It is a doctor’s responsibility to manage and maintain professional boundaries – utilising chaperones effectively is a way of managing relations with patients.
Why use chaperones?
The offer of a chaperone is for the protection of both the patient and the doctor. The Medical Council in A Guide to Professional Conduct and Ethics for Registered Medical Practitioners advises that before undertaking any physical examination, you should explain to patients why it is needed and what will be involved, and get their consent.
Where an intimate examination is necessary, you must explain to the patient why it is needed and what it will entail. Obvious examples of intimate examinations include those of the breasts, genitalia and the rectum, but it can also extend to any examination where it is necessary to touch or be close to the patient; for example, conducting eye examinations in dimmed lighting, placing the blood pressure cuff and palpating the apex beat.
“You must ask the patient if they would like a chaperone to be present – for example, a nurse or family member – and note in the patient’s record that a chaperone was offered. You should also record if a chaperone was present, had been refused, or was not available but the patient was happy to proceed.”
It may also be useful to record the identity of the chaperone so that corroboration may later be obtained if that is required.
The guidance also advises that you should respect the patient’s dignity. This will involve giving them privacy to undress and dress, and keeping them covered as much as possible. You should not help the patient to remove their clothing unless they ask you to do so or you have checked with them that they would like your assistance.
The guidance also advises that you must not carry out an intimate examination on an anaesthetised patient unless the patient has consented for you to do so prior to being anaesthetised.
- Adds a layer of protection for a doctor; it is very rare for a doctor to receive an allegation of assault if they have a chaperone present.
- Acknowledges a patient’s vulnerability.
- Provides emotional comfort and reassurance.
- Can assist in the examination.
- Can act as an interpreter.
How to use a chaperone
Here is a useful checklist for the management of a consultation:
- Establish there is a need for an intimate examination and discuss this with the patient.
- Explain why an examination is necessary and give the opportunity to ask questions; obtain and record the patient’s consent.
- Offer a chaperone to all patients for intimate examinations (or examinations that may be construed as such). If the patient does not want a chaperone, record this in the notes.
- If the patient declines a chaperone and as a doctor you would prefer to have one, explain to the patient that you would prefer to have a chaperone present and, with the patient’s agreement, arrange for a chaperone. Doctors do not have to undertake an examination if a chaperone is declined.
- Give the patient privacy to undress and dress. Use paper drapes where possible to maintain dignity.
- Explain what you are doing at each stage of the examination, the outcome when it is complete and what you propose to do next. Keep the discussion relevant and avoid personal comments.
- Be sensitive to a patient’s ethnic/religious and cultural background. For example, the patient may have a cultural dislike to being touched by a man or undressing.
- Record the use, offer and declining of a chaperone in the patient’s notes.
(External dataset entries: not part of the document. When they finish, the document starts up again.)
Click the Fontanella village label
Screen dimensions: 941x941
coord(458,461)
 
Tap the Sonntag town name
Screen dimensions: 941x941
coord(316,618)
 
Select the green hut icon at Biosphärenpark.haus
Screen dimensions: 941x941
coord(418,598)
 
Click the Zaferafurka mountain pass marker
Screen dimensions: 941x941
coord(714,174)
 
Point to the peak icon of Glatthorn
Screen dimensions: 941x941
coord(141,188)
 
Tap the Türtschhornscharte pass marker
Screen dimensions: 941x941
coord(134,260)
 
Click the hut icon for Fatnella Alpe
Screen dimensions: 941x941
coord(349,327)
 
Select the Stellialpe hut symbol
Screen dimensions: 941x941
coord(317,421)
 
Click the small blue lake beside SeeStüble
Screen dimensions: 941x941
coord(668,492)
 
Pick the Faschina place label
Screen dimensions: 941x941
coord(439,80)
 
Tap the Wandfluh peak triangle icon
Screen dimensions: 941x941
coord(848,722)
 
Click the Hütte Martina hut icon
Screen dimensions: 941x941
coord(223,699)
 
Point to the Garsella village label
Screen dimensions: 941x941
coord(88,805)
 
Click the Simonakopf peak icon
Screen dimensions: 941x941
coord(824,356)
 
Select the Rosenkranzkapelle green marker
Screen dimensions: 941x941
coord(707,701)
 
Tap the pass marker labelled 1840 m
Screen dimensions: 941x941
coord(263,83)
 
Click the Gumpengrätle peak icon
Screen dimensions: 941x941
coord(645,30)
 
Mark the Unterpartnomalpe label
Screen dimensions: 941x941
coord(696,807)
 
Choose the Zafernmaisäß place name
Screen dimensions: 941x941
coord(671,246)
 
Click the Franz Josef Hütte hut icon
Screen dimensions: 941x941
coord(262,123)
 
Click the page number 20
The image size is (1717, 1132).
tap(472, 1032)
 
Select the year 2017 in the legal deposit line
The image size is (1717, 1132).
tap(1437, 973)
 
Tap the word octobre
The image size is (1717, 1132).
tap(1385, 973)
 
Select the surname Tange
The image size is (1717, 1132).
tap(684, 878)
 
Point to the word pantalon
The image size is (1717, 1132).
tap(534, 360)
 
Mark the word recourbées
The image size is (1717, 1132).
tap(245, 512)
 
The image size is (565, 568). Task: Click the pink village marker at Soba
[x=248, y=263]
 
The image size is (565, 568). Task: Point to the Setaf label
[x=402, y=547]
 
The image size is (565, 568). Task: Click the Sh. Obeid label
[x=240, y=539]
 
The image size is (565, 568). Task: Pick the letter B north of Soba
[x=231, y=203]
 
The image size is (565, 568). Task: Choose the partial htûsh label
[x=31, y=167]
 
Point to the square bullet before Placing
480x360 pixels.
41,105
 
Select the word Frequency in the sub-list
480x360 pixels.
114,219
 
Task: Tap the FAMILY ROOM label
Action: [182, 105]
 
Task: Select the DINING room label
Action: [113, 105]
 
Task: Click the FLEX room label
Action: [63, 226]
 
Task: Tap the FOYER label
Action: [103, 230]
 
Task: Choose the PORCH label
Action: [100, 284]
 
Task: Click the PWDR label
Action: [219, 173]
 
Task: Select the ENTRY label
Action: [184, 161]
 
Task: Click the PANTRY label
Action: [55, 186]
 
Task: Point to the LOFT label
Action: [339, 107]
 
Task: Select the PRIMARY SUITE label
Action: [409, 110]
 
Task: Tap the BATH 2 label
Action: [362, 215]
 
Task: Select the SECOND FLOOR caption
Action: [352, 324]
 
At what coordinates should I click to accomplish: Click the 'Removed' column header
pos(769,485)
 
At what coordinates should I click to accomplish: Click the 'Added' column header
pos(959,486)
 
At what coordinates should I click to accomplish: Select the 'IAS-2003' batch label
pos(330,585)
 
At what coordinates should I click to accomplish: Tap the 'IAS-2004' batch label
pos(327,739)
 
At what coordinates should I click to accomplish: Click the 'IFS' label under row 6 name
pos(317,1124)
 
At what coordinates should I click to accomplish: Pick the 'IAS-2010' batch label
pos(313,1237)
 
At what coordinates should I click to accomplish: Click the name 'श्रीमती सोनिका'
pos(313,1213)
- Record the identity of the chaperone in the patient’s notes.
- Record any other relevant issues or concerns immediately after the consultation.
- In addition, keep the presence of the chaperone to the minimum necessary. There is no need for them to be present for any subsequent discussion of the patient’s condition or treatment.
Who should be a chaperone?
You should ensure that all chaperones are fully trained. Although they do not have to be medically qualified, they must be sensitive to the patient’s confidentiality; prepared to reassure the patient; familiar with the procedures involved in an intimate examination; and prepared to raise concerns about a doctor if misconduct occurs.
Ideally, family members or friends of both the patient and the doctor should not undertake the chaperoning role, as they may not fully appreciate the nature of the physical examination performed, and may not be completely impartial.
What if a chaperone is not available?
There may be occasions when a chaperone is unavailable, e.g., on a home visit or in the out-of-hours setting. In such circumstances, the doctor should first consider whether or not on a clinical basis the examination is urgent.
If the examination is not urgent, it might be possible to rearrange the appointment for a time when a chaperone is present. If the examination is urgent, but hospital admission is not indicated on the history alone, there may be occasions when a doctor goes ahead in the absence of a chaperone. In such circumstances, the patient’s consent should be obtained and recorded. In addition, the fact that the patient was examined in the absence of a chaperone should be recorded, together with the clinical reasons for this.